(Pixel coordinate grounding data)
##############################

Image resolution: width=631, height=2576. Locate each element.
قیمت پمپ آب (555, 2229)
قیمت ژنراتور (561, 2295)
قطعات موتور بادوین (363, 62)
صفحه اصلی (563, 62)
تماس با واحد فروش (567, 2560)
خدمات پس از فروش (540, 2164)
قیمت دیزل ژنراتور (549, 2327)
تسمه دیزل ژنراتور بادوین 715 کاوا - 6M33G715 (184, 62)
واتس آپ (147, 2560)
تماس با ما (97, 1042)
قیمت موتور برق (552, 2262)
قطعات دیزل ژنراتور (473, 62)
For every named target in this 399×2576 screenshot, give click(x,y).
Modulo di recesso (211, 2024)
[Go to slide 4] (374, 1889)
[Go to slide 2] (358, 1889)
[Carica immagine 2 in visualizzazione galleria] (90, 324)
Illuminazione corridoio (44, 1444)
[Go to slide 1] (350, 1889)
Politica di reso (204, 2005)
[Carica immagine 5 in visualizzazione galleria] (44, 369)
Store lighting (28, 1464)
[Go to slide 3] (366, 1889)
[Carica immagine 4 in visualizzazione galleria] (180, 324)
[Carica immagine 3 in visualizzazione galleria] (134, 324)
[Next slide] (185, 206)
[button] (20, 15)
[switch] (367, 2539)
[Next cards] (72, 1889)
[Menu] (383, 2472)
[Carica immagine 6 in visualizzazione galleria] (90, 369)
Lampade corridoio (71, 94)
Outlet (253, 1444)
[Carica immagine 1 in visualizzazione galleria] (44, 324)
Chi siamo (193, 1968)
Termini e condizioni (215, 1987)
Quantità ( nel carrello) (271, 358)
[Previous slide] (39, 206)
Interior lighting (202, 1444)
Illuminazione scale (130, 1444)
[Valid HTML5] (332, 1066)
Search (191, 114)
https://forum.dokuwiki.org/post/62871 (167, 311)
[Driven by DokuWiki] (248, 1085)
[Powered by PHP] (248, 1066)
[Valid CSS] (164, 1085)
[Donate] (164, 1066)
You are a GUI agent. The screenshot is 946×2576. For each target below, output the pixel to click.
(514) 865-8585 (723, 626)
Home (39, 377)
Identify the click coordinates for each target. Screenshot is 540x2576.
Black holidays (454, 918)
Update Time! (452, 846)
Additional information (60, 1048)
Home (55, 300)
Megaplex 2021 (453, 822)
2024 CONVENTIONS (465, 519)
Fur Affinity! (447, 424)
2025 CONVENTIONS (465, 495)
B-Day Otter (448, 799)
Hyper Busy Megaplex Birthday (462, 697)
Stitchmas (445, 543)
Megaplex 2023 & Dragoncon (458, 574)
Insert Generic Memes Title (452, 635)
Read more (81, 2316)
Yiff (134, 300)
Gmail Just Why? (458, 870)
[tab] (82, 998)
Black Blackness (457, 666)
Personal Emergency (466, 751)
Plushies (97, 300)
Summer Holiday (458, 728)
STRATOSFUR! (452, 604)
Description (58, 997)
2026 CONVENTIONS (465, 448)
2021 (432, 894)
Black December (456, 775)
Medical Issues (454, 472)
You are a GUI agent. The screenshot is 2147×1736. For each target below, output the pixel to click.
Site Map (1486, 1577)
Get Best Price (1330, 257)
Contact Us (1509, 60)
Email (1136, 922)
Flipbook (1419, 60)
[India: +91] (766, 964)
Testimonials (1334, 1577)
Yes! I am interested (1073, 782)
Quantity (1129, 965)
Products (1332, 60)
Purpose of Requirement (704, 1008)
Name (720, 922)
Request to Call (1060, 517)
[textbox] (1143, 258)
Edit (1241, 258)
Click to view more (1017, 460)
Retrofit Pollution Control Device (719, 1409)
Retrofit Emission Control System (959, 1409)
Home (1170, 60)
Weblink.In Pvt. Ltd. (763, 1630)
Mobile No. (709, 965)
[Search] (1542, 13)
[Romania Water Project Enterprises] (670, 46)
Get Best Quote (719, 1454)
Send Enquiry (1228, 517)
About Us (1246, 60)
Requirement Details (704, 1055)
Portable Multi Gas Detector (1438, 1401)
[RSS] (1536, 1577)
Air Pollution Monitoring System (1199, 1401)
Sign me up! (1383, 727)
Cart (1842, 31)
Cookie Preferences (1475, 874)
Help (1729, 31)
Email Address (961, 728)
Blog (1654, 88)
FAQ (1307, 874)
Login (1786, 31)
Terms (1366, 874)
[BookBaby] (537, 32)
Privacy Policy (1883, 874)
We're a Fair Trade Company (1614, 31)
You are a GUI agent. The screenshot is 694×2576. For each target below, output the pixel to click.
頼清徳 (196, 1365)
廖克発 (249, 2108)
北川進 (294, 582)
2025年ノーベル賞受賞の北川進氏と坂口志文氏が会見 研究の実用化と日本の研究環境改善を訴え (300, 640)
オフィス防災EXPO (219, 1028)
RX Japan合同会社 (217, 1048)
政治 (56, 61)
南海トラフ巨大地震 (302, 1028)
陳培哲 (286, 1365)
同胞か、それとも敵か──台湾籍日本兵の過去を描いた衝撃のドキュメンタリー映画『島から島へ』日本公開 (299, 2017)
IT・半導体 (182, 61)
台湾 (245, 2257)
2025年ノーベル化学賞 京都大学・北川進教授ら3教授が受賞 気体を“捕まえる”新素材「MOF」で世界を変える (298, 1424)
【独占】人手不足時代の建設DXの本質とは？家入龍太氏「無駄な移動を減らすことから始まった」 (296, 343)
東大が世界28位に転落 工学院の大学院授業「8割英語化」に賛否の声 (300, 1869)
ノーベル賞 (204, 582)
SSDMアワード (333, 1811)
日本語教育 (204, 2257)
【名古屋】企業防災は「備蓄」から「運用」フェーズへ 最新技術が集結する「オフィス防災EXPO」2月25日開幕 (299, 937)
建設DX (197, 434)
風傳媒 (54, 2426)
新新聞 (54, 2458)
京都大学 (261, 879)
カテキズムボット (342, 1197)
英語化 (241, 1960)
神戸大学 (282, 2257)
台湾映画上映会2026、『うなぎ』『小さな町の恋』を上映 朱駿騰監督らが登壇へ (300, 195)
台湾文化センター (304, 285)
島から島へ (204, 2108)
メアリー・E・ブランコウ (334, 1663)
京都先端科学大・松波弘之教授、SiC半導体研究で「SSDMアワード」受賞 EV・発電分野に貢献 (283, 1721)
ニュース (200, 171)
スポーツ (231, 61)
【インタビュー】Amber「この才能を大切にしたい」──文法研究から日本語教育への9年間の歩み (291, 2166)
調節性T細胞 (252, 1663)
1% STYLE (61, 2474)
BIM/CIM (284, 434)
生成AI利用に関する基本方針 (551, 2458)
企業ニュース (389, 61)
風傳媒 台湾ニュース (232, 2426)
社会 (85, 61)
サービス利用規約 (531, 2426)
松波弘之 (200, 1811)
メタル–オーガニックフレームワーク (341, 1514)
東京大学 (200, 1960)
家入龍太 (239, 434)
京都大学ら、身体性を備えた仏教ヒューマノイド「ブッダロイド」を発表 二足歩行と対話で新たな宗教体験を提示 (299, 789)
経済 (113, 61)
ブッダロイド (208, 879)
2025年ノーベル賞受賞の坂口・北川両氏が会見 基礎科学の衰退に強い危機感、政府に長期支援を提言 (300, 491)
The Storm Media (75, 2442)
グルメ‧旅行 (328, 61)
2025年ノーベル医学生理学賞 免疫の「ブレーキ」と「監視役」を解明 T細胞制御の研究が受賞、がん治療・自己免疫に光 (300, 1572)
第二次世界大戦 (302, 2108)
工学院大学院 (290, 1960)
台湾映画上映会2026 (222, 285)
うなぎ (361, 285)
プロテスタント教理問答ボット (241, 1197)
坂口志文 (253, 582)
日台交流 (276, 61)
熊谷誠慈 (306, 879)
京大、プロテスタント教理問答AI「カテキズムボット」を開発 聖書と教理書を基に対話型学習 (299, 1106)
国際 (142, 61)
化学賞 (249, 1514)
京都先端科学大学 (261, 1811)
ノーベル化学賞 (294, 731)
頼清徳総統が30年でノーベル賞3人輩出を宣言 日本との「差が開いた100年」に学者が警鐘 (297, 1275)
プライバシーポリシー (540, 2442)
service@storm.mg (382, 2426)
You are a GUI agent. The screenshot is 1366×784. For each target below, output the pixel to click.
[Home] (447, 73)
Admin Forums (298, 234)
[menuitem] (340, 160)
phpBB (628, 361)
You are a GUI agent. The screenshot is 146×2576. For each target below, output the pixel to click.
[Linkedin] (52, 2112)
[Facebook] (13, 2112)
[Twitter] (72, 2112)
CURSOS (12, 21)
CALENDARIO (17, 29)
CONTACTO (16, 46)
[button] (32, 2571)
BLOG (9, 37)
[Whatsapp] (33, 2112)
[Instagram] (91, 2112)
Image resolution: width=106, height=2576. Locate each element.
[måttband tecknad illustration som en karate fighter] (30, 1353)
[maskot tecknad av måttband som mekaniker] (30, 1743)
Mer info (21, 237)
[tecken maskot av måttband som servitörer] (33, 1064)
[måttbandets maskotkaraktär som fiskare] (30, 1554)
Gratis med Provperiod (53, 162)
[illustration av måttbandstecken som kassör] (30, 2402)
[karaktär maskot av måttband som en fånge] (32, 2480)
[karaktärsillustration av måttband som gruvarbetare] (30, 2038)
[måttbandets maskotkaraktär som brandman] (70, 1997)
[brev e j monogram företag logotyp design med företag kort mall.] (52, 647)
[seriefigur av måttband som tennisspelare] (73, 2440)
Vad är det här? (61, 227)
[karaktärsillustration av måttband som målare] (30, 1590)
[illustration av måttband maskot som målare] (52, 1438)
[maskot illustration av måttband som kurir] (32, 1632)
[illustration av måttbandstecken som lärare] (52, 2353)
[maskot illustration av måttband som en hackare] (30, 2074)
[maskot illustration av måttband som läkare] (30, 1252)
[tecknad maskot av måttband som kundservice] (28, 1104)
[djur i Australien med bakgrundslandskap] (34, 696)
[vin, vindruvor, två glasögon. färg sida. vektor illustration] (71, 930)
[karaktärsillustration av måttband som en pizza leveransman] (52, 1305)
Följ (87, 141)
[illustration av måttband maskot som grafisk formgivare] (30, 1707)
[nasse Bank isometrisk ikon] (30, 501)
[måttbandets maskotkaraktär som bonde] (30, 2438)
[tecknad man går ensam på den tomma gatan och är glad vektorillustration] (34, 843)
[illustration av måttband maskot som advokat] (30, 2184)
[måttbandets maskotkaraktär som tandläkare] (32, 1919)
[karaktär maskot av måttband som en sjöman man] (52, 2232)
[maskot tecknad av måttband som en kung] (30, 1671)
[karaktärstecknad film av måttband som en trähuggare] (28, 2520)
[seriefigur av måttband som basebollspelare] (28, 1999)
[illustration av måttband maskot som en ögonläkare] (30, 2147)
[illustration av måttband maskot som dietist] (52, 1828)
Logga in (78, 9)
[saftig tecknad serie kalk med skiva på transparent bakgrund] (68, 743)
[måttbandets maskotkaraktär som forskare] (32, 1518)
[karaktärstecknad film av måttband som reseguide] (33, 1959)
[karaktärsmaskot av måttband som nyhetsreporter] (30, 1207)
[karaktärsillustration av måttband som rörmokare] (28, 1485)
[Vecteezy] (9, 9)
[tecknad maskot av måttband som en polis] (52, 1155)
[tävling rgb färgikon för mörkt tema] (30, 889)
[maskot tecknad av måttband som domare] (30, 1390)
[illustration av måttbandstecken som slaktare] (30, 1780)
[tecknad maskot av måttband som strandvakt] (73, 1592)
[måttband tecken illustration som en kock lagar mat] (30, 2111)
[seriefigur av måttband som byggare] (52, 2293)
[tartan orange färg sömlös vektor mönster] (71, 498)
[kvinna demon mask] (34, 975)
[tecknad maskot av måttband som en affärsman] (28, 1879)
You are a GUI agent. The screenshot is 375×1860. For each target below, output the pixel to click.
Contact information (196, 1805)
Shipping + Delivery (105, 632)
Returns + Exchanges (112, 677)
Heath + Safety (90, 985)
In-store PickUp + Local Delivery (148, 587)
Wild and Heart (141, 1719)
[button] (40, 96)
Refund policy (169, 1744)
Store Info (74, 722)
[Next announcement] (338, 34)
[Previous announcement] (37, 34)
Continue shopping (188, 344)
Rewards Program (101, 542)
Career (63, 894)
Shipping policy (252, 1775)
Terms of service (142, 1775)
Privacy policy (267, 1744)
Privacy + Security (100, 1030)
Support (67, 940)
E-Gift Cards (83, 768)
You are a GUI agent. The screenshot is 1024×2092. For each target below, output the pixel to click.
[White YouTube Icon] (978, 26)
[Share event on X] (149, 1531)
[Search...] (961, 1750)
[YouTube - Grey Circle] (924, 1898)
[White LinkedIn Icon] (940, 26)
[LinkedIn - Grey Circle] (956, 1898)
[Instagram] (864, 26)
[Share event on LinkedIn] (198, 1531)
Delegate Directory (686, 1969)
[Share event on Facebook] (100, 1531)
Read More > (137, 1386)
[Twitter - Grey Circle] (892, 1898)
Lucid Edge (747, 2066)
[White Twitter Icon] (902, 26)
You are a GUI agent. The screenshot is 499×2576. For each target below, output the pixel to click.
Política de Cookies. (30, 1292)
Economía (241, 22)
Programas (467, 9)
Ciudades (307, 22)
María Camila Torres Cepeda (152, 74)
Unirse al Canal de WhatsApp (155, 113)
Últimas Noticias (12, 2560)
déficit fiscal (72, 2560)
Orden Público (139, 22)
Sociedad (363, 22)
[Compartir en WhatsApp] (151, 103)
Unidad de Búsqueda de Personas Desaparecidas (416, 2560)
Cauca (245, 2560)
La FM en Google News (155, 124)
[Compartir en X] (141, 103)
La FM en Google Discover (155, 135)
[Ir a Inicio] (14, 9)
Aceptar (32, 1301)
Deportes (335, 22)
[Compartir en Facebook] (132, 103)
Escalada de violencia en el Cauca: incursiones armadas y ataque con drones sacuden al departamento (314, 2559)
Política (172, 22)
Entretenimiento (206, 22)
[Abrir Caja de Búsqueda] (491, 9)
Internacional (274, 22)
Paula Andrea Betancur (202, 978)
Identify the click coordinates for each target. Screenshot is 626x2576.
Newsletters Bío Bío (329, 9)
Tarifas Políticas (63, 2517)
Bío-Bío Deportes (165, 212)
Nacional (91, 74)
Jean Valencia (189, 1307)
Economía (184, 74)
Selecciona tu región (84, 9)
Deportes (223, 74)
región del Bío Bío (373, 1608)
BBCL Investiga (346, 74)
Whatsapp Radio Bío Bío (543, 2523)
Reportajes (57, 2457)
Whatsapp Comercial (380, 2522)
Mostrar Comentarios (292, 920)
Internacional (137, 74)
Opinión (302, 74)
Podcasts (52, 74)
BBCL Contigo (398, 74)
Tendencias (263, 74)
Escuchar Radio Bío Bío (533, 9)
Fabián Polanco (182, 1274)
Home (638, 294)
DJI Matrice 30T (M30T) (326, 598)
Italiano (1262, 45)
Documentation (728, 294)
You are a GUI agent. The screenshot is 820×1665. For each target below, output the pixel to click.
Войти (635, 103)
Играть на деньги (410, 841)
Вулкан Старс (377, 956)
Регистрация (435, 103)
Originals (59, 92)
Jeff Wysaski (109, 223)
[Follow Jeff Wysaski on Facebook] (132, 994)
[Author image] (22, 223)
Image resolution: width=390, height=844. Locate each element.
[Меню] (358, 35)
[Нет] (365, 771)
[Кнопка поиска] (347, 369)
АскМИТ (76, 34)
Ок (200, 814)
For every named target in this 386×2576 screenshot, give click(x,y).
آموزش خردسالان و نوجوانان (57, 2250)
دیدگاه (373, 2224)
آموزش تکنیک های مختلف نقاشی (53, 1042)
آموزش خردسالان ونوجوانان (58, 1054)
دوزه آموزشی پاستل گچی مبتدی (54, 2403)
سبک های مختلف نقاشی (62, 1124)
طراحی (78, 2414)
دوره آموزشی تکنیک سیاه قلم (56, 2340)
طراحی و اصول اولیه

##############################

_Activity:_ Copy exactly the lines that run from the first line of the data to the line containing "Politica di reso (204, 2005)", please, with both ends included and nothing else.

_Expected answer:_
Image resolution: width=631, height=2576. Locate each element.
قیمت پمپ آب (555, 2229)
قیمت ژنراتور (561, 2295)
قطعات موتور بادوین (363, 62)
صفحه اصلی (563, 62)
تماس با واحد فروش (567, 2560)
خدمات پس از فروش (540, 2164)
قیمت دیزل ژنراتور (549, 2327)
تسمه دیزل ژنراتور بادوین 715 کاوا - 6M33G715 (184, 62)
واتس آپ (147, 2560)
تماس با ما (97, 1042)
قیمت موتور برق (552, 2262)
قطعات دیزل ژنراتور (473, 62)
For every named target in this 399×2576 screenshot, give click(x,y).
Modulo di recesso (211, 2024)
[Go to slide 4] (374, 1889)
[Go to slide 2] (358, 1889)
[Carica immagine 2 in visualizzazione galleria] (90, 324)
Illuminazione corridoio (44, 1444)
[Go to slide 1] (350, 1889)
Politica di reso (204, 2005)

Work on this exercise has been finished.